The core material dimension is primarily decided by frequency of operation. Skin effect decides how far the magnetic field can penetrate the core before the AC field is reversed. There is no advantage in having grains or laminations that are greater than twice the skin depth. If the material is thicker than needed then the winding wire will need to be longer, the resistance will be greater, so mass, cost and heat will all rise.

To get magnetic field energy in and out of the magnetic core material requires access to the internal magnetic surfaces, which is why there needs to be insulation between the magnetic components. An EM wave propagates through the insulation over the surface of the magnetic material. That insulation dimension is usually about 10% of the magnetic material dimension.

Grains or laminations are NOT there primarily to prevent eddy currents. They are there to give access to the magnetic core material. It is the sensible orientation of laminations that reduces eddy currents, at the same time as providing magnetic access to the core.

That's very very helpful, thank you.

Are there any inherent/unavoidable losses as frequency increases that cannot be 'tuned' away in the transformer's construction? For example, could a transformer that was properly designed to operate at 200kHz be just as efficient as one that was designed to operate at 20kHz?

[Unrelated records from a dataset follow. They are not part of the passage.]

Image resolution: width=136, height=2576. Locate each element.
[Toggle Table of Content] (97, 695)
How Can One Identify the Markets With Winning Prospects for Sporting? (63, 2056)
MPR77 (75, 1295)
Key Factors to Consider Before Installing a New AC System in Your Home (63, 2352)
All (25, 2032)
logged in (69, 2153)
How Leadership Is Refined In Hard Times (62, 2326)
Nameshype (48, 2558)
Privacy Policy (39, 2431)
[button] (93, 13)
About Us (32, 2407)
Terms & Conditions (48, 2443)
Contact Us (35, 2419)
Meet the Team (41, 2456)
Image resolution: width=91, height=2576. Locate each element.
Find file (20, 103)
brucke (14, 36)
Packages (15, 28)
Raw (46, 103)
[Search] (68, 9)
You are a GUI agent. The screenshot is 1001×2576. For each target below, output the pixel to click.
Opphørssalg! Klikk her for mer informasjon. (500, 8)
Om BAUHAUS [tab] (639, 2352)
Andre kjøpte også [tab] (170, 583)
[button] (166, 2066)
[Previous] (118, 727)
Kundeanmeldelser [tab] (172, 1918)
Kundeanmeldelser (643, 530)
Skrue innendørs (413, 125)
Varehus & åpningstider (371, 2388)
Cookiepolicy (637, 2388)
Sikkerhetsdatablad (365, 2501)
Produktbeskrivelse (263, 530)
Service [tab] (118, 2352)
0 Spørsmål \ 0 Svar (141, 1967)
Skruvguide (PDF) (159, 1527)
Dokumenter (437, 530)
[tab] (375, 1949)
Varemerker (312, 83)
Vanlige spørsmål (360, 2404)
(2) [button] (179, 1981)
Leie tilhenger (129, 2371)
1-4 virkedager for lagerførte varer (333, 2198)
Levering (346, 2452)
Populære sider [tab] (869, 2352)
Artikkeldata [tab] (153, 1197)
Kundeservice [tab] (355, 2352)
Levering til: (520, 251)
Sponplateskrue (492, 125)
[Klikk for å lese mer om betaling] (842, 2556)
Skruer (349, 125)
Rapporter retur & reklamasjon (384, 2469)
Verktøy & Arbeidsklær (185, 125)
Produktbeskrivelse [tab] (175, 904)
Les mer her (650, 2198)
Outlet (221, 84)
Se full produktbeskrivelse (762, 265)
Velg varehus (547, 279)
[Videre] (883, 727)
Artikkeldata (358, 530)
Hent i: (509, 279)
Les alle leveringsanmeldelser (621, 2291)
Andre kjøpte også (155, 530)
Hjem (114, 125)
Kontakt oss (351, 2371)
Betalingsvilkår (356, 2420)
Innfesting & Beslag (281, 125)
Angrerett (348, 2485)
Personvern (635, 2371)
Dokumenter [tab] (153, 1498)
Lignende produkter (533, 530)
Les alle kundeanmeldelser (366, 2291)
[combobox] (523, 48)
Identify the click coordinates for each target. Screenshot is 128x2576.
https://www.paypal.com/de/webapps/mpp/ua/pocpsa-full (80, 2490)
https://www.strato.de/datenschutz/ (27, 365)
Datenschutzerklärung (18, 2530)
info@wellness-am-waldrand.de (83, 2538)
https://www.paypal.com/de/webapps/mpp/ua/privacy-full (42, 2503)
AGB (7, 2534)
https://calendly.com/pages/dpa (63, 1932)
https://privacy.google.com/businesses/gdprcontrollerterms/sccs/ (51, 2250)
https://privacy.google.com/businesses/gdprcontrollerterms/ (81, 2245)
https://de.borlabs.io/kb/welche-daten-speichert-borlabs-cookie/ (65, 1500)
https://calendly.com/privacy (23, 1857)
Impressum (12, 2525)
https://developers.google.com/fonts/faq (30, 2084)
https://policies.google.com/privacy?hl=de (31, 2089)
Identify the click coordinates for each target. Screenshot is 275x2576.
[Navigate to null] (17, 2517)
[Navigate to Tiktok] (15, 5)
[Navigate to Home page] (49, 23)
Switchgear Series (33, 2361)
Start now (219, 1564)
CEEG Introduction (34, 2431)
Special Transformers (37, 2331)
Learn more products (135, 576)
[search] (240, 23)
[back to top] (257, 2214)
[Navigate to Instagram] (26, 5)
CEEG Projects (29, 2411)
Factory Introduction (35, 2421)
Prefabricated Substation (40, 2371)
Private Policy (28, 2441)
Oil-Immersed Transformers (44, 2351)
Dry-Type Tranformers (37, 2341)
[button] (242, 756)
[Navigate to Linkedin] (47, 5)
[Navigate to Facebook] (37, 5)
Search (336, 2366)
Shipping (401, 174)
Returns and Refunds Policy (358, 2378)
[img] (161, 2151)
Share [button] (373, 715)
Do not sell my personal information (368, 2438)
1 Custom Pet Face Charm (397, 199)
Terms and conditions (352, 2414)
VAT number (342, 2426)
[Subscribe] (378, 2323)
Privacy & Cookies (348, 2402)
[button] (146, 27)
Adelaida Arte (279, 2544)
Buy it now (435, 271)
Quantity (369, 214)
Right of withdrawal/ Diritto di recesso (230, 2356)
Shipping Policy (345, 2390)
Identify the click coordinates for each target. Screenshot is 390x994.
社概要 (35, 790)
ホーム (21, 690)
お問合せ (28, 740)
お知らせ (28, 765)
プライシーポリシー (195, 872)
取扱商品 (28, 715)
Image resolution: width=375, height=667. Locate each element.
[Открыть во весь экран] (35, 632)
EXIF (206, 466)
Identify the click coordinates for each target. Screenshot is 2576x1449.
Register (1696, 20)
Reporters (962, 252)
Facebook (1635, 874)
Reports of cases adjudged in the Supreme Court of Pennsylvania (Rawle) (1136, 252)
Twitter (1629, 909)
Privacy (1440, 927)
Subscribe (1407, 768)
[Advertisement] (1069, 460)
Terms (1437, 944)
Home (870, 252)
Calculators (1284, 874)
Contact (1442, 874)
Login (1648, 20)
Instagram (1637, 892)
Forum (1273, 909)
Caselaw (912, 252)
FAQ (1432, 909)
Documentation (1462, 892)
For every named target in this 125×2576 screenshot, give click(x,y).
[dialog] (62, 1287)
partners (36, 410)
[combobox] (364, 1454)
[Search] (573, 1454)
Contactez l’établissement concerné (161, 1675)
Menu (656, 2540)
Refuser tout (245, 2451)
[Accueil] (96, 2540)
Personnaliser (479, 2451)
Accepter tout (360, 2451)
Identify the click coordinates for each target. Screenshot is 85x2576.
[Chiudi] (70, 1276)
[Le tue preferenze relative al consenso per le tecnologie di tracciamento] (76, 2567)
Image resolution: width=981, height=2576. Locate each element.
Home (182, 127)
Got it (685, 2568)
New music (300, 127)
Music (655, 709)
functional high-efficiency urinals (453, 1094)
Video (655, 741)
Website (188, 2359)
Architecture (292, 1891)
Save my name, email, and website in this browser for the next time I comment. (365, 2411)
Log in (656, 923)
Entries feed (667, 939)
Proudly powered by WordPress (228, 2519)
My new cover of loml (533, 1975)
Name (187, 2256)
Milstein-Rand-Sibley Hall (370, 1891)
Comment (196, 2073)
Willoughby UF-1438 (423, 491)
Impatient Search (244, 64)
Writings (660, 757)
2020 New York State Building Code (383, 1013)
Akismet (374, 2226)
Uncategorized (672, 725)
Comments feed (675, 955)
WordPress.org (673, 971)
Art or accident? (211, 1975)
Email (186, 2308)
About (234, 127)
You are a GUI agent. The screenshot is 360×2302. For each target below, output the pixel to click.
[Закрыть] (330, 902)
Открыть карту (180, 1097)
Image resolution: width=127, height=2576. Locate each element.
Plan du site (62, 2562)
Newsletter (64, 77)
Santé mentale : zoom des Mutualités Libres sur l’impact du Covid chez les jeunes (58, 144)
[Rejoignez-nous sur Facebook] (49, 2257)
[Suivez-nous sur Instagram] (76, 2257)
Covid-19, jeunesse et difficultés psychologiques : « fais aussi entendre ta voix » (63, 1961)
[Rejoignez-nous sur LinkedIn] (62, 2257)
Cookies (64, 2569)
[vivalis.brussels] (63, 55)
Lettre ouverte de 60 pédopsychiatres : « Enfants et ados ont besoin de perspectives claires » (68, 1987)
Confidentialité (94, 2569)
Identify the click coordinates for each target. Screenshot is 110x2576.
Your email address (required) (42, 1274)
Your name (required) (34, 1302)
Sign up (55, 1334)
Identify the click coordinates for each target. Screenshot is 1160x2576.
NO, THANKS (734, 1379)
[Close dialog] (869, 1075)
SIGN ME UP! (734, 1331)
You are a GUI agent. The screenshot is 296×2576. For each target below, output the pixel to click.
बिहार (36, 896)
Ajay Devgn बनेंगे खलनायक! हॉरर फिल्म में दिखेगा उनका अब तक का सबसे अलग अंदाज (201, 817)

Just to be totally sure, the inductance of the core material plays no role in the performance of the transformer at a particular frequency, right?

 

[Uriah_Heep]

There are inherent losses, yes. These can be basically divided into 1) electrical losses and 2) magnetic losses.
1) The electrical losses can not be avoided since the windings will always have a series resistance, Rs. You can minimize it by improving conductor properties or by increasing wire diameter. But you will never achieve zero resistance. Thus, there will always be some ohmic losses.
2) You can improve the quality of the magnetic core, but since the core is not ideal, alternating current will result in alternating magnetic flux and hysteresis loss. The higher the frequency, expect higher losses. Same for eddy-current losses. Losses can't be tuned away.

Yes a transformer at 200 kHz can be as efficient as a 20 kHz transformer. But you need better materials (with less losses at 200 kHz) and improved design procedures to account for additional effects that may rise from the frequency increase (such as parasitic capacitances).

About one of your initial questions, some commercial SMPS work at 500 kHz nowadays. A typical Dell or HP laptop charger operates in the range of 100 kHz - 300 kHz.

I am not sure what do you mean by "inductance of the core material plaus no role..." A core doesn't have inductance. Windings do. Cores have magnetic permeability.